The Jewish Community Forum of Raritan Valley will host Assemblyman Rabbi Avi Schnall speaking on, “A Jewish Agenda for New Jersey: Antisemitism, Security, School Funding and More,” on Saturday, Jan. 4 at 8:30 p.m. at Yeshiva Shaarei Tzion Girls School in Highland Park. A Democrat representing the 30th District covering the Monmouth and Ocean County towns of Lakewood, Howell, Wall and several shore communities, Schnall also serves as the director of federal education affairs for Agudath Israel of America. He previously served as director of New Jersey Agudath Israel and as national director of Oorah’s Chill Zone, which offers Jewish programming for children and teens. In 2020 Schnall was appointed by Gov. Phil Murphy to serve on the Social Services and Faith Committee of the Restart and Recovery Advisory Council.
Light refreshments will be served. The program can also be viewed online at https://tinyurl.com/yvzdnbb3. For more information about the free program contact hpedisonorthodoxforum@gmail.com.
Come join in the healing of Israeli music therapy at the Marlboro Jewish Center on Monday, Jan. 6 at 7:30 p.m. when Josh Shron, the host of the podcast and radio program, The Israel Hour, will share some of Israel’s most beloved songs in a program of communal singing. Lyrics will be provided on-screen in English, Hebrew and transliteration.

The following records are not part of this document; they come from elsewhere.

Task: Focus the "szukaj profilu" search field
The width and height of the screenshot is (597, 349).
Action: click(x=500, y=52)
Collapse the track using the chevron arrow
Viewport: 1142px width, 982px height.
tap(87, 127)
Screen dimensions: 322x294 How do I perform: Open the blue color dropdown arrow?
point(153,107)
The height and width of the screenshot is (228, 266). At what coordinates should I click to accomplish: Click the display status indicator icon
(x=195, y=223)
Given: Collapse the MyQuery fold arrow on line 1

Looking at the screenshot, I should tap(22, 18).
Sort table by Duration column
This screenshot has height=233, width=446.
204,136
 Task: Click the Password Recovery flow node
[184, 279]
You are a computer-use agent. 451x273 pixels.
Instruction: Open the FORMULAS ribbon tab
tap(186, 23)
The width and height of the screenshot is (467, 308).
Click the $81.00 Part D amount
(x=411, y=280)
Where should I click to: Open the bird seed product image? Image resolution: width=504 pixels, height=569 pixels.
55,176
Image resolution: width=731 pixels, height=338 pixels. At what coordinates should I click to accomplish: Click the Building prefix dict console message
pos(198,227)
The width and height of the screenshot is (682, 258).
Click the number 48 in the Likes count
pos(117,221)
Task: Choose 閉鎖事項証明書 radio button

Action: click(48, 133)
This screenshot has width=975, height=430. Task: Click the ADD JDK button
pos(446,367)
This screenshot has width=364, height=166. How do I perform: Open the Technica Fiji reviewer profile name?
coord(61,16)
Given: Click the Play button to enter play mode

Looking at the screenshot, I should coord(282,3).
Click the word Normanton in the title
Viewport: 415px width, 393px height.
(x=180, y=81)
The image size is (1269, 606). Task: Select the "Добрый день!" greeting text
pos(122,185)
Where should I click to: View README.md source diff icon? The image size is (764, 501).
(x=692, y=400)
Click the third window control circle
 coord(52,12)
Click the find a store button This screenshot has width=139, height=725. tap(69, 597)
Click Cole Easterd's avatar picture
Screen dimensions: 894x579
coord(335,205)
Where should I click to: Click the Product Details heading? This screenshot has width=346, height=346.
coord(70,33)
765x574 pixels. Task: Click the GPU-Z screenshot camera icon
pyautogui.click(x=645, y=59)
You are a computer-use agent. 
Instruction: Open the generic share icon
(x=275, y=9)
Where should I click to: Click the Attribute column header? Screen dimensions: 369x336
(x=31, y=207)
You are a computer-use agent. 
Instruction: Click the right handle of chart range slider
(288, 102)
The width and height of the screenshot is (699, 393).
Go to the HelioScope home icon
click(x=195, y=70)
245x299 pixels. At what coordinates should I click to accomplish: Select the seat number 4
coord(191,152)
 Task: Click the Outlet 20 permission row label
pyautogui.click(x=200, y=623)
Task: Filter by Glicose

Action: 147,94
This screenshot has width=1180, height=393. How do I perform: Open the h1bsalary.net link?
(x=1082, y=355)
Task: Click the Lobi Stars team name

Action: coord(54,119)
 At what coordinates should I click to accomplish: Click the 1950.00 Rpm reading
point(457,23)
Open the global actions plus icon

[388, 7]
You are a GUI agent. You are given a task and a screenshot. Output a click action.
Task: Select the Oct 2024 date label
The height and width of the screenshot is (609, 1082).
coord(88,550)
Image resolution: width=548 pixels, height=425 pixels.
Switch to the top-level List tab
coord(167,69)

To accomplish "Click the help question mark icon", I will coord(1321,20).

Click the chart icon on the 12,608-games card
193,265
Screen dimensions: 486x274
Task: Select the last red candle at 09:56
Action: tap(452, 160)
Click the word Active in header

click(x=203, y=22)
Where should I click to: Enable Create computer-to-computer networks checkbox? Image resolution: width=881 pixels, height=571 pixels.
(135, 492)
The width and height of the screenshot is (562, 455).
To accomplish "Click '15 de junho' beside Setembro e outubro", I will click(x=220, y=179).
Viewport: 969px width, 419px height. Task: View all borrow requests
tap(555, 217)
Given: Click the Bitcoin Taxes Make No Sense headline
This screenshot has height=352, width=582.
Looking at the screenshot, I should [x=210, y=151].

The Israeli Music Hour began airing over the airwaves from the New Brunswick studios of Rutgers University’s radio station, WRSU-FM, 88.7, with then students Mairov Dubrovsky and Josh Shron—who later married—at the controls every Sunday morning. Long after graduating they continued the program, which recently celebrated its 30th anniversary. With the advent of the internet, the program gained an international audience of fans from Europe, Central and South America and Israel.
Podcasts are available on-demand on iTunes, Spotify, TuneIn, Stitcher and other podcast mediums and continue to air live at 11 a.m. (EST) on WRSU.
For information contact synagogue executive director Dara Winston at (732) 536-2300 ext.101 or dwinston@mjcnj.com.
Author Adam Nimoy had a complicated relationship with his famous father, the actor Leonard, known to many as the iconic half-Vulcan Dr. Spock on the original Star Trek series. He explores that tumultuous relationship in his book, “The Most Human,” which features Jewish themes and biblical allusions to the Akedah (Binding of Isaac) and Jonah and the Whale.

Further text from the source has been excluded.